THE PROBLEM:
Decide whether each statement agrees with the article on MuZero, answering yes or no and quoting the deciding words from it: 1. AlphaZero knew the rules of the games it played. 2. MuZero outperforms AlphaZero in Go, chess, and shogi. 3. MuZero converts its observations into a hidden state.

In a paper published in the journal Science late last year, Google parent company Alphabet’s DeepMind detailed AlphaZero, an AI system that could teach itself how to master the game of chess, a Japanese variant of chess called shogi, and the Chinese board game Go. In each case, it beat a world champion, demonstrating a knack for learning two-person games with perfect information — that is to say, games where any decision is informed of all the events that have previously occurred.
But AlphaZero had the advantage of knowing the rules of games it was tasked with playing. In pursuit of a performant machine learning model capable of teaching itself the rules, a team at DeepMind devised MuZero, which combines a tree-based search (where a tree is a data structure used for locating information from within a set) with a learned model. MuZero predicts the quantities most relevant to game planning, such that it achieves industry-leading performance on 57 different Atari games and matches the performance of AlphaZero in Go, chess, and shogi.
The researchers say MuZero paves the way for learning methods in a host of real-world domains, particularly those lacking a simulator that communicates rules or environment dynamics.
“Planning algorithms … have achieved remarkable successes in artificial intelligence … However, these planning algorithms all rely on knowledge of the environment’s dynamics, such as the rules of the game or an accurate simulator,” wrote the scientists in a preprint paper describing their work. “Model-based … learning aims to address this issue by first learning a model of the environment’s dynamics, and then planning with respect to the learned model.”
Model-based reinforcement learning
Fundamentally, MuZero receives observations — i.e., images of a Go board or Atari screen — and transforms them into a hidden state. This hidden state is updated iteratively by a process that receives the previous state and a hypothetical next action, and at every step the model predicts the policy (e.g., the move to play), value function (e.g., the predicted winner), and immediate reward (e.g., the points scored by playing a move).
Intuitively, MuZero internally invents game rules or dynamics that lead to accurate planning.

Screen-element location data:
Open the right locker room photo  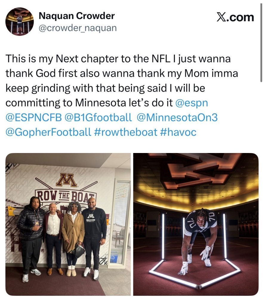[196, 224]
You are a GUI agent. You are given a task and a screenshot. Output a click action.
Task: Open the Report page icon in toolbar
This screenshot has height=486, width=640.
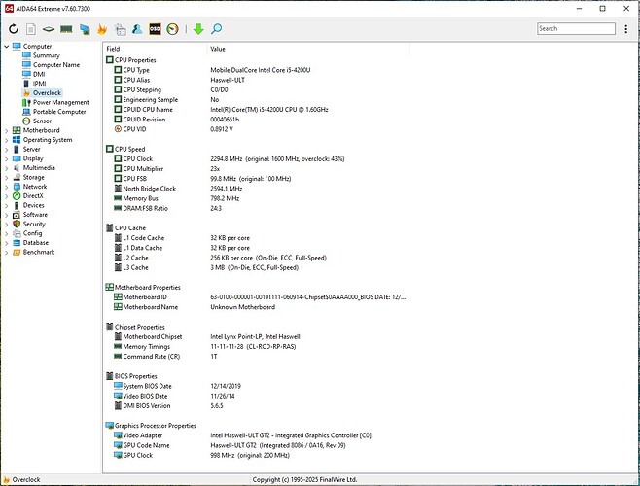coord(31,29)
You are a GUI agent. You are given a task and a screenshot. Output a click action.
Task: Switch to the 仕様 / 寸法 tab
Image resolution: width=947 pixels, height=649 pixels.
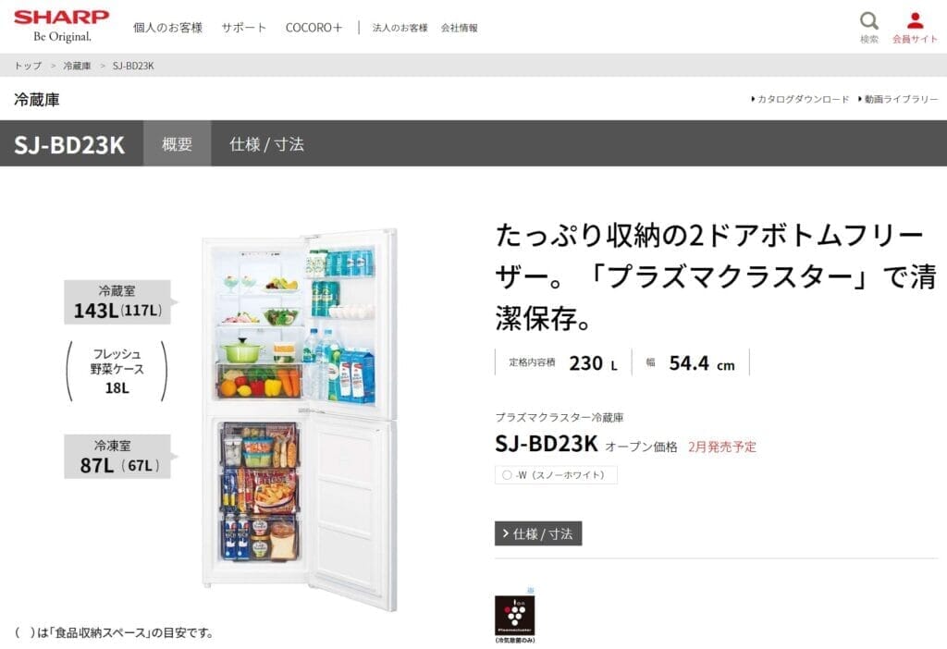pyautogui.click(x=266, y=143)
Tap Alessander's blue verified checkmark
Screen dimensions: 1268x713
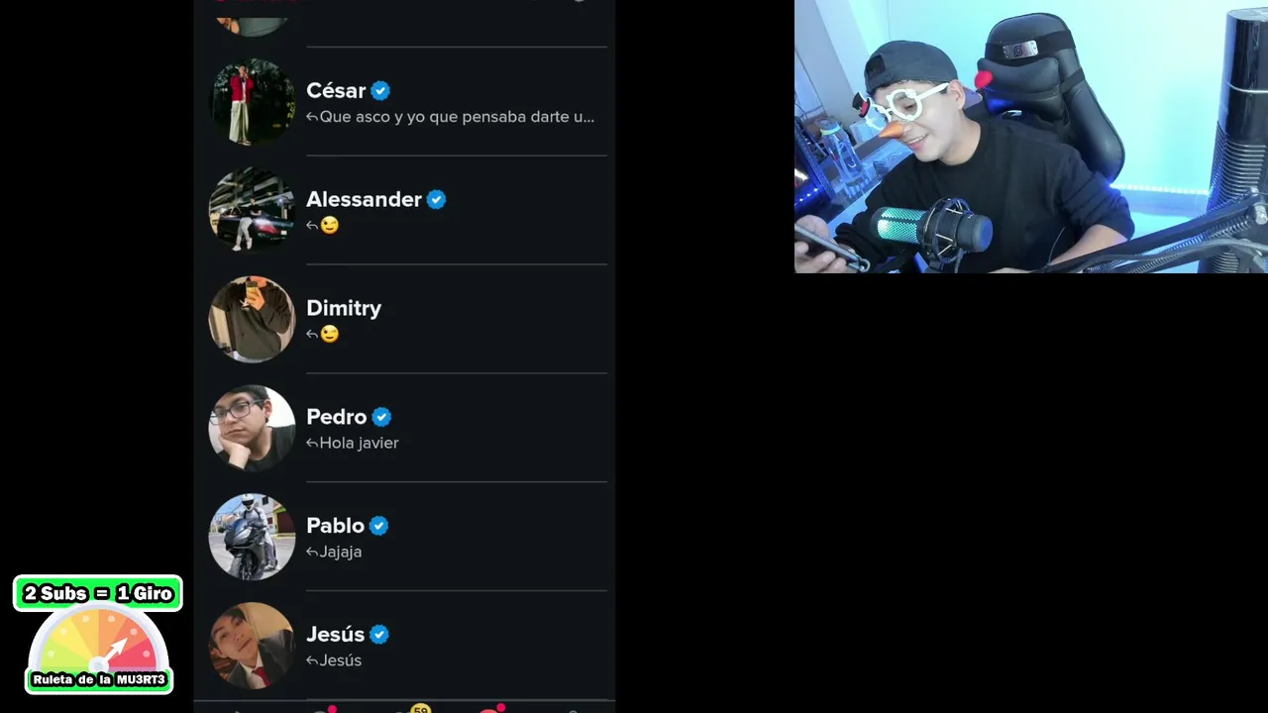coord(436,200)
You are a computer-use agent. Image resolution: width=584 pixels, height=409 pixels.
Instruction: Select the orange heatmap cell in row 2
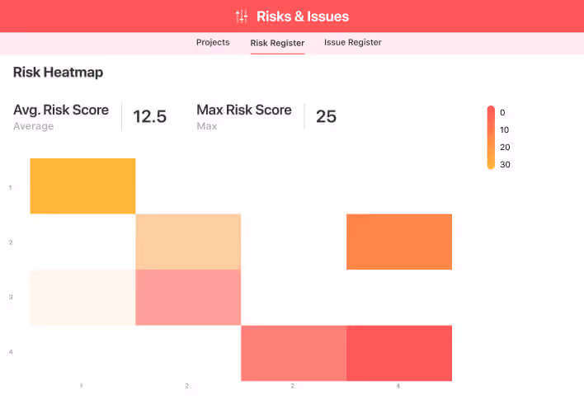pos(399,242)
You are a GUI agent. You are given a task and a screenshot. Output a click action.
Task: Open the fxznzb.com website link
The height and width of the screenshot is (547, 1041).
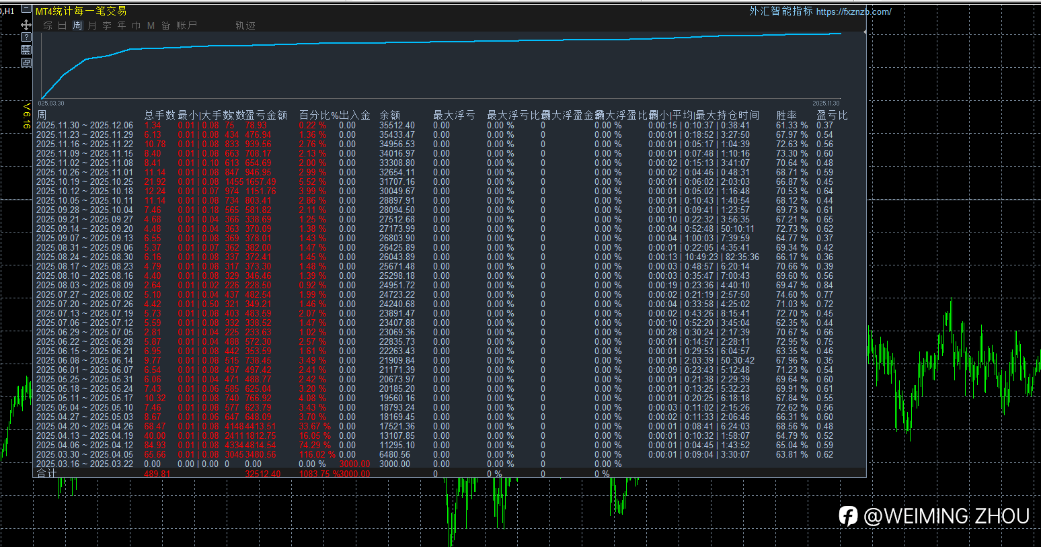pos(853,11)
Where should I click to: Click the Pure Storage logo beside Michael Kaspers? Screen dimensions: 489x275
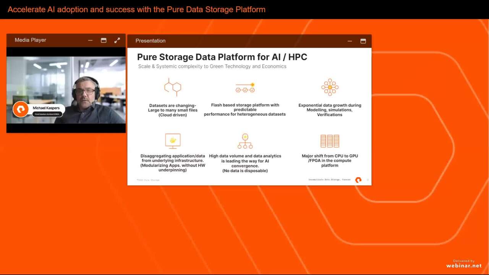coord(21,109)
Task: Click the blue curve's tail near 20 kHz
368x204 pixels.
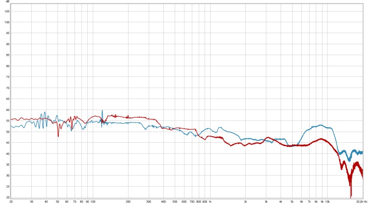Action: (361, 152)
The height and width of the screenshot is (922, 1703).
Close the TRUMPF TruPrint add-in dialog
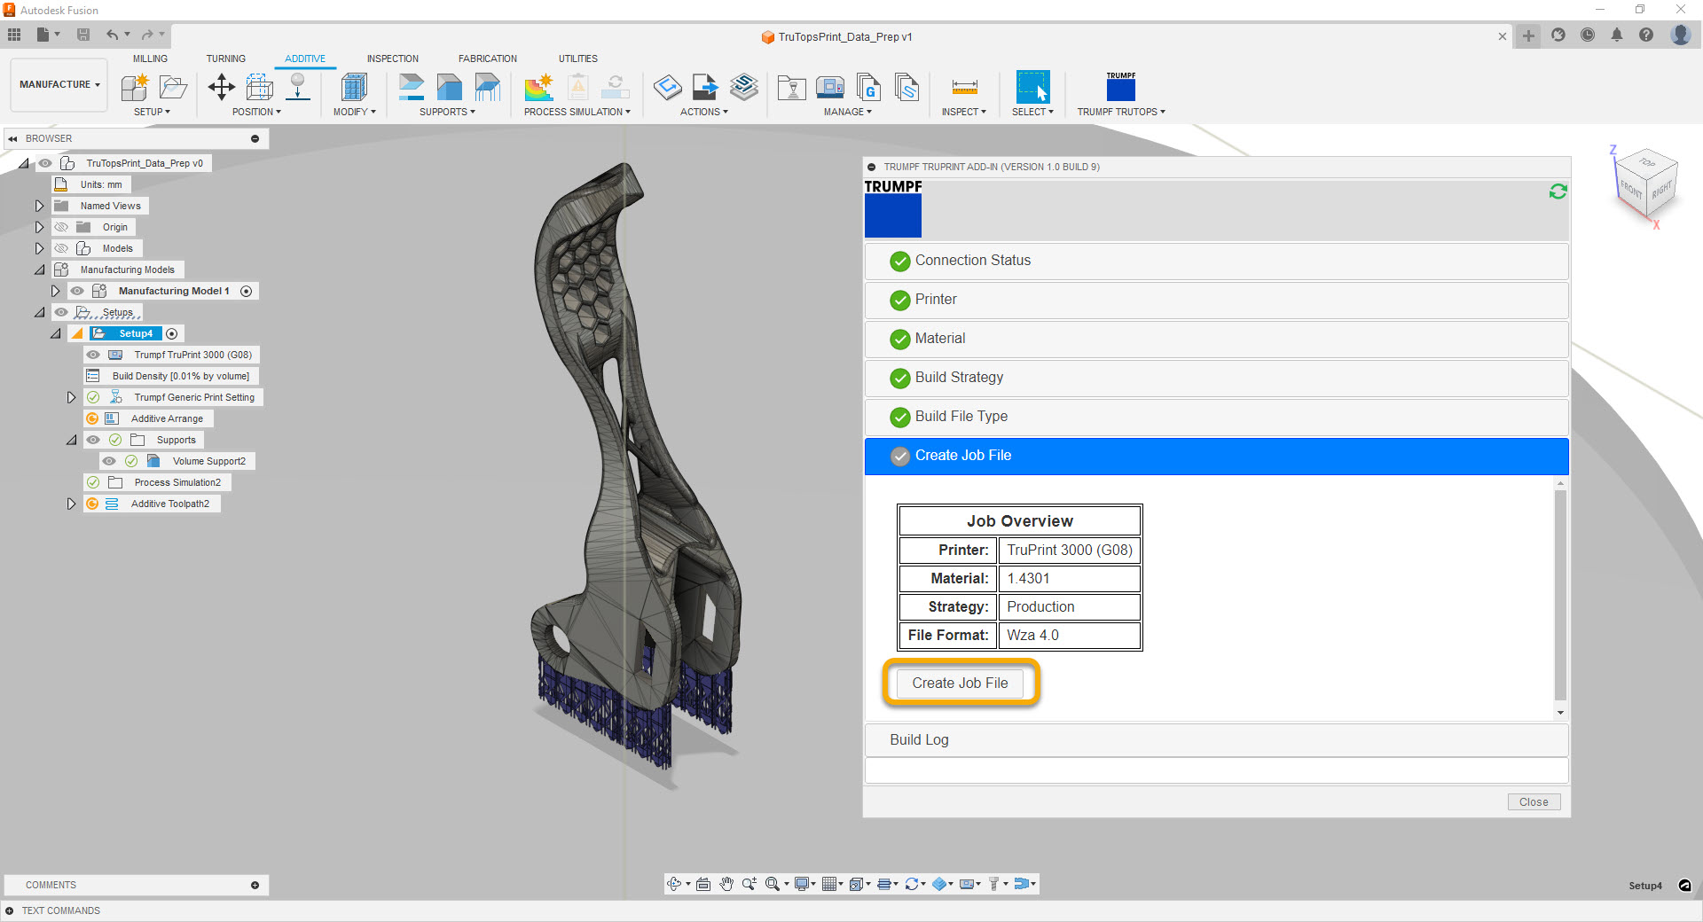click(x=1533, y=801)
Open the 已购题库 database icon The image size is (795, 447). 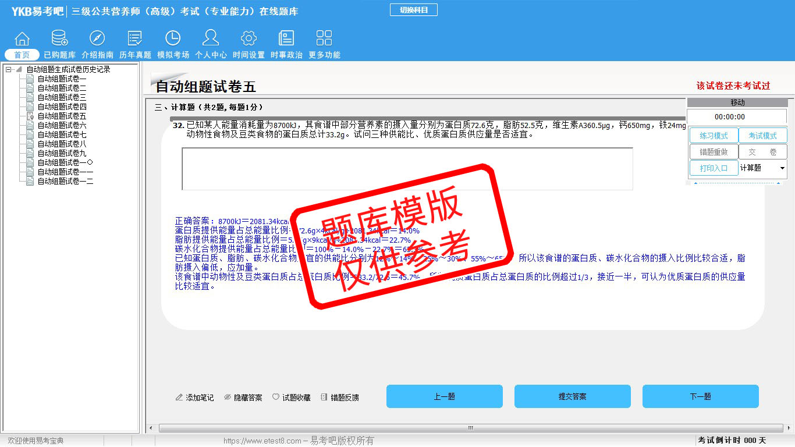(59, 39)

SOLUTION BELOW:
1. Yes: "AlphaZero had the advantage of knowing the rules of games it was tasked with playing."
2. No: "matches the performance of AlphaZero in Go, chess, and shogi."
3. Yes: "MuZero receives observations — i.e., images of a Go board or Atari screen — and transforms them into a hidden state."